# nmap

This uses the `nmap` tool to perform a detailed TCP port scan on the IP range `192.168.0.0/24`.

`sudo nmap -sS -p- -PE -PP -PS80,443 -PA3389 -PU40125 -A -T4 -oA tcpscan-%D 192.168.0.0/24`

- `sudo`: Runs the command with administrative privileges.
- `nmap`: The command-line tool used for network exploration and security auditing.
- `-sS`: Performs a TCP SYN scan, which is the default scan type for privileged users.
- `-p-`: Scans all 65,535 TCP ports.
- `-PE`: Sends ICMP echo requests (ping) to discover live hosts.
- `-PP`: Sends ICMP timestamp requests to discover live hosts.
- `-PS80,443`: Sends TCP SYN packets to ports 80 and 443 (default web server) to discover open ports.
- `-PA3389`: Sends TCP ACK packets to port 3389 (default RDP) to discover open ports.
- `-PU40125`: Sends UDP packets to port 40125 (unlikely to be in use) to discover open ports (some services such as the `chargen` protocol respond to empty UDP packets).
- `-A`: Enables aggressive scanning options, including OS detection, version detection, script scanning, and traceroute.
- `-T4`: Sets the timing template to "Aggressive" to speed up the scan (otherwise it can take quite a while, even on a /24 network).
- `-oA tcpscan-%D`: Specifies the output file name format. `%D` is a placeholder for the current date and time.
- `192.168.0.0/24`: Specifies the IP range to scan, in this case, all IP addresses from `192.168.0.0` to `192.168.0.255`.

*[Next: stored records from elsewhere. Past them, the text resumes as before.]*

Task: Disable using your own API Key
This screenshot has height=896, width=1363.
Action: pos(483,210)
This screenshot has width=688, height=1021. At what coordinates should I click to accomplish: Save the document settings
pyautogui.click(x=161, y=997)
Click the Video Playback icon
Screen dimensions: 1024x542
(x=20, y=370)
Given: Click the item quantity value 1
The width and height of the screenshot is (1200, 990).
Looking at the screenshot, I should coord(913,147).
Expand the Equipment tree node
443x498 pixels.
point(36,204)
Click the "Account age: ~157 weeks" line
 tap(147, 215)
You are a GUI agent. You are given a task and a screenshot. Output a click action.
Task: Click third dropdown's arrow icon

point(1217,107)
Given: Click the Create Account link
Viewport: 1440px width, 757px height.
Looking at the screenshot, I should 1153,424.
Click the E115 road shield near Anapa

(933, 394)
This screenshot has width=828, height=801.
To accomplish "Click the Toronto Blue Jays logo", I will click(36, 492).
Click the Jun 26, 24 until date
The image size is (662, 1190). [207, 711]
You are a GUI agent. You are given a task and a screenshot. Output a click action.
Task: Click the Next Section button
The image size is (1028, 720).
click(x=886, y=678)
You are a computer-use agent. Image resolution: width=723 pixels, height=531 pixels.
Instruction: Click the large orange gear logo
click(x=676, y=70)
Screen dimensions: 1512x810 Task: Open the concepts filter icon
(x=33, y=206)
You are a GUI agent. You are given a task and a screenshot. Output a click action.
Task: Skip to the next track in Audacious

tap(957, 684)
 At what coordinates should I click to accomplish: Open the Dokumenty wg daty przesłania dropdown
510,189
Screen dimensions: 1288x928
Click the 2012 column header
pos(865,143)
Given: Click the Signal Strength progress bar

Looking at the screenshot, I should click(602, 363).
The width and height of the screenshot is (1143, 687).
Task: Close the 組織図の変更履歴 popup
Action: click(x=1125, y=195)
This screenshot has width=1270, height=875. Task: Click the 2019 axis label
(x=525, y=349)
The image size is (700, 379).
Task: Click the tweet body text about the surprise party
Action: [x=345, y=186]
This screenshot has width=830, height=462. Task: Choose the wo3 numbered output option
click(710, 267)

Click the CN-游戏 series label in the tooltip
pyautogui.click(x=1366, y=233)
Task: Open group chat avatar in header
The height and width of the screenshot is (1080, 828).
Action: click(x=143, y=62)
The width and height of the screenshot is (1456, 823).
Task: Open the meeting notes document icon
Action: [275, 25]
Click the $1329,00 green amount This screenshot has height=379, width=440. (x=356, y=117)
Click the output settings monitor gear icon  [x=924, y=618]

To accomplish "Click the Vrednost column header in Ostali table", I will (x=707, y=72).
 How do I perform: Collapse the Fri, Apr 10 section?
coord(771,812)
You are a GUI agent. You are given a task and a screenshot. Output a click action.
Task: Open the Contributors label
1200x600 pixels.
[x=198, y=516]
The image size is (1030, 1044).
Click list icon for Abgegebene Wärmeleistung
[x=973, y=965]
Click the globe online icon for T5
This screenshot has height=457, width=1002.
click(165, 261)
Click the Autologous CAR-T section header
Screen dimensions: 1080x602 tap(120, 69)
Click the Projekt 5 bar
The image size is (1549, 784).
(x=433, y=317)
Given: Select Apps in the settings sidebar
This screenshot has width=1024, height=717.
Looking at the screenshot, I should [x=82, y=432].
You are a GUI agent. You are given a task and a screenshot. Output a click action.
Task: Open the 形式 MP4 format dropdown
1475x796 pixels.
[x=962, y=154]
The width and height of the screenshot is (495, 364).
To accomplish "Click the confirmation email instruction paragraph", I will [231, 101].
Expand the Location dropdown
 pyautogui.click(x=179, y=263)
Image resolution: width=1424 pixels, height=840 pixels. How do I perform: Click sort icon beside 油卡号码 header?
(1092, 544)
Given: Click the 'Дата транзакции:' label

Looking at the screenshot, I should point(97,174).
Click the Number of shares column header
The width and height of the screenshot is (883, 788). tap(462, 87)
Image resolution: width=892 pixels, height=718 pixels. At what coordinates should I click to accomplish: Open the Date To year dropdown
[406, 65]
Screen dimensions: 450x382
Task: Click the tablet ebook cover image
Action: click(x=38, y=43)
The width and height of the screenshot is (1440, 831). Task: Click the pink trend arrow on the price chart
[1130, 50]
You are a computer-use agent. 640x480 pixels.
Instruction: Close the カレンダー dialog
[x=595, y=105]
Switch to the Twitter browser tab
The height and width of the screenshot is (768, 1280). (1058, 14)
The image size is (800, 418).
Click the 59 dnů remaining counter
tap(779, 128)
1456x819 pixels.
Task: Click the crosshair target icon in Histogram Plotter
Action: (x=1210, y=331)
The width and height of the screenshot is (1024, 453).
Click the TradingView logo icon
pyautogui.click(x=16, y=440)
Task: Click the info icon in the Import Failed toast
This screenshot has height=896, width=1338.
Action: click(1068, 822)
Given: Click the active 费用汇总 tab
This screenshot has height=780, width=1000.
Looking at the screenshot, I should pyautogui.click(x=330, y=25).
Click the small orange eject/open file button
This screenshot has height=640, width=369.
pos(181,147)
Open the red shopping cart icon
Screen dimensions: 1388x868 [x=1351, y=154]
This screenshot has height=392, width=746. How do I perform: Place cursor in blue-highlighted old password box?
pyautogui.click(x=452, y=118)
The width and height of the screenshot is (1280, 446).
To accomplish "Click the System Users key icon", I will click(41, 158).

For a simpler verbose scan,

`sudo nmap -v -A -sS -p- -O target`

- `sudo`: Runs the command with administrative privileges.
- `nmap`: The command-line tool used for network exploration and security auditing.
- `-v`: Enables **verbose output**, providing more detailed information during the scan.
- `-A`: Enables **aggressive scanning** options, including OS detection, version detection, script scanning, and traceroute.
- `-sS`: Performs a **TCP SYN** scan, which is the default scan type for privileged users.
- `-p-`: Scans **all 65,535 TCP ports**.
- `-O`: Enables **OS detection**, which attempts to determine the operating system running on the target.
- `target`: Specifies the target IP address, DNS name, or CIDR range to scan.